El mercado cambió. Y no volverá atrás.
Con la nueva política arancelaria impulsada por la administración Trump, se avecina una tormenta adicional. Incluso quienes lograron optimizar su estructura de costos, podrían encontrarse con que ya no es suficiente. Un mercado que paga menos, que cambia hábitos de consumo y que desplaza productos tradicionales no tiene misericordia por quienes llegan tarde a su comprensión. En este punto, el factor cultural vuelve a ser central.

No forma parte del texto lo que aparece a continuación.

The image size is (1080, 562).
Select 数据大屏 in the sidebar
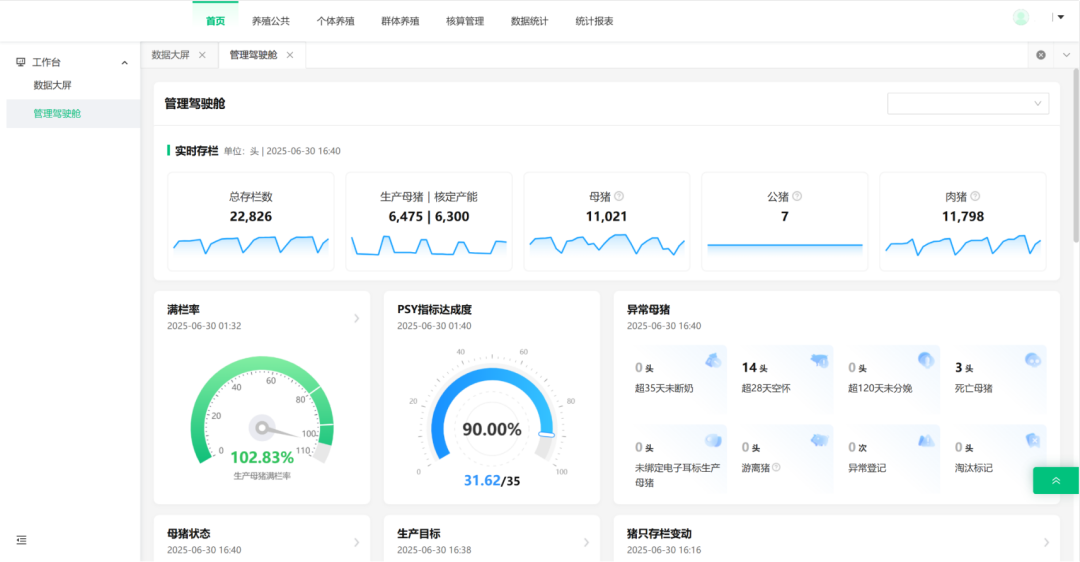53,86

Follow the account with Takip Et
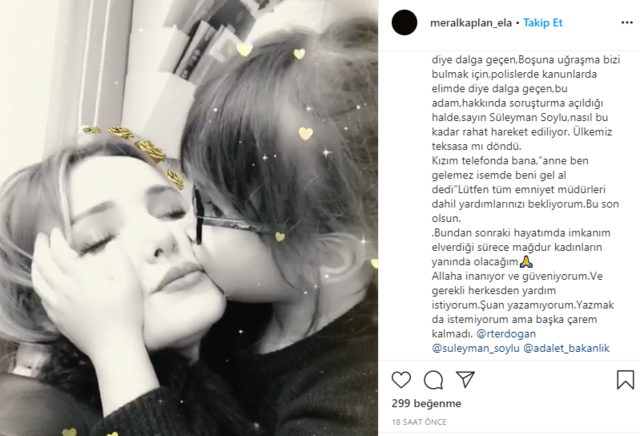click(543, 23)
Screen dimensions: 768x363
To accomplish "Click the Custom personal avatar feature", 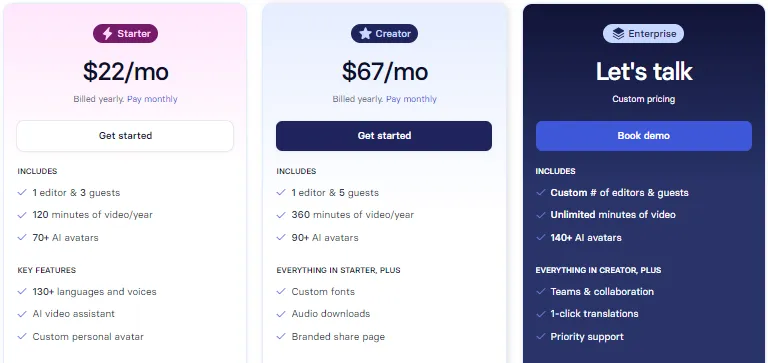I will [88, 337].
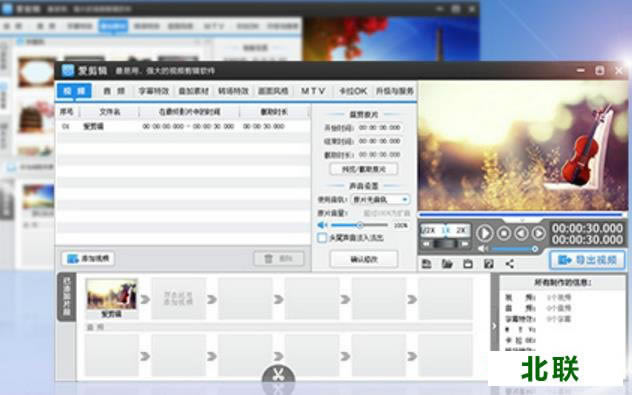This screenshot has width=632, height=395.
Task: Click the 添加视频 button
Action: [88, 258]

Hace apenas dos décadas, nadie imaginaba que las dietas de millones de personas estarían compuestas por paltas, cereales integrales o pescado crudo. Hoy esos productos son industrias millonarias. Mañana, podrían dejar de serlo. En ese contexto, quien no logre adaptarse en tiempo y forma, quedará fuera. Así como los hábitos impulsan industrias, también pueden sepultarlas. La única defensa duradera es la versatilidad de costos: una estructura flexible, ajustable, con capacidad de respuesta rápida.
Conclusión: del espejismo del mar al mapa de la rentabilidad
No existe en este momento una crisis pesquera como tal. Lo que existe es un reajuste profundo del modelo de negocios del sector, impulsado por un cambio en los precios, los mercados y —en última instancia— en los hábitos. Lo que se denomina como crisis, en rigor, es el resultado de una crónica desconexión entre lo que se produce, cómo se produce y lo que el mundo está dispuesto a pagar. Imagínese en tiempos virtuales y tecnológicos fabricar perinolas y pretender valores en moneda constante y dura como en la década de los ´60 o peor aún, que el gobierno de turno pueda subsidiar u otorgar beneficios para quienes los fabrica.
No es la culpa del otro. Es hora de aceptar que, si otros logran rentabilidad donde uno fracasa, el problema no está en el mercado, sino en la capacidad de adaptación propia. La solución no vendrá del Estado, ni del favor ajeno y mucho menos de la violación en las normativas. Vendrá de quienes comprendan, con inteligencia empresarial y sentido económico, que la única ruta segura es la eficiencia sostenida y el trabajo con mano de obra capacitada para esas decisiones.
Como siempre, se expone al criterio del lector, que no son 4 los puntos cardinales como tampoco 7 los colores del arco iris, dejando las consideraciones de ésta temeraria dinámica, a su juicio, sugiriendo que no la desconozca… esta es una opinión más, de la que puede o no estar de acuerdo.